----- 文本节选 -----
PyTorch搭建LSTM对IMDB数据集进行情感分析（详细的数据分析与处理过程）

Cyril_KI

已于 2022-09-17 20:56:49 修改

阅读量10w+

点赞数 36

分类专栏： PyTorch DL 文章标签： lstm pytorch 深度学习 glove IMDB

于 2020-08-21 22:44:10 首次发布

本文链接：https://blog.csdn.net/Cyril_KI/article/details/108157638

版权

PyTorch 同时被 2 个专栏收录

39 篇文章 208 订阅

订阅专栏

36 篇文章 149 订阅

订阅专栏

1. 数据介绍

数据链接：数据
提取码：p1ua

本次作业的难点主要在于对数据的处理，我们先看下原始数据：
在这里插入图片描述
我们这里只需要用到测试集下面的neg、pos以及训练集下面的neg、pos。我们以test/neg为例：

随便打开一个txt文件：

可以看到，每个txt文件里都是一句很长的评论，我们的任务是对该评论进行分类。

2. 数据处理

接下来我们先说一下LSTM需要什么样的数据。比如我们一共有25000句话，每句话有250个单词（多去少补，后面会详细介绍），然后每个单词用一个50维的向量表示，即每一个句子的维度是[250, 50]。假设我们把所有的训练集（25000）分成250批，每一批100句话，那么所有的训练集的规模就是[250, 100, 250, 50]。第一个250表示一共250批数据，100表示每批数据有100句话，第二个250表示每句话有250个单词，最后一个50表示每个单词为一个50维度的向量。接下来我们就详细介绍怎么得到这个数据集。

2.1 生成词向量表

首先我们需要得到每一个单词对应的50维度向量，我们这里用网上已经训练好的glove数据集：

每个文件里面都有40000行，每一行代表一个单词的词向量（有单词标签）。第一个文件为50维，后面依次为100/200/300维度。我们读取第一个文件，根据每一行的单词标签与该单词的向量，建立一个词向量表：

def load_cab_vector():
    word_list = []
    vocabulary_vectors = []
    data = open('glove.6B.50d.txt', encoding='utf-8')
    for line in data.readlines():
        temp = line.strip('\n').split(' ')  # 一个列表
        name = temp[0]
        word_list.append(name.lower())
        vector = [temp[i] for i in range(1, len(temp))]  # 向量
        vector = list(map(float, vector))  # 变成浮点数
        vocabulary_vectors.append(vector)
    # 保存
    vocabulary_vectors = np.array(vocabulary_vectors)
    word_list = np.array(word_list)
    np.save('npys/vocabulary_vectors', vocabulary_vectors)
    np.save('npys/word_list', word_list)
    return vocabulary_vectors, word_list

这样，我们就得到了一个词向量表。表由两个列表组成：word_list里面包含了40000个单词，vocabulary_vectors包含了40000个50维度的向量。加载数据十分缓慢，所以我们将这个两个列表转成array并利用np.save(file)存下来：（这个操作在后面经常用到）

vocabulary_vectors = np.array(vocabulary_vectors)
word_list = np.array(word_list)
np.save('npys/vocabulary_vectors', vocabulary_vectors)
np.save('npys/word_list', word_list)
----- 原始资料 -----
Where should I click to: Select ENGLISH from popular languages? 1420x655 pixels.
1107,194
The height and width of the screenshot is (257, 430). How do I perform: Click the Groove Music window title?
-----
§ **书面任务**:
• 1. 请根据节选，用一至三句话说明作者为何把两个列表转成array并用np.save保存下来。
• 2. 请照原文誊录节选中从“vector = [temp[i]”起、一直到“vocabulary_vectors.append(vector)”为止的全部文字。
清单是另行提供的独立材料，与节选彼此无关。

§ **任务解答**:
• 1. 因为加载数据十分缓慢，作者把word_list和vocabulary_vectors这两个列表转成array，并用np.save(file)存了下来。节选还指出，这一操作在后面经常用到。

• 2.
vector = [temp[i] for i in range(1, len(temp))]  # 向量
        vector = list(map(float, vector))  # 变成浮点数
        vocabulary_vectors.append(vector)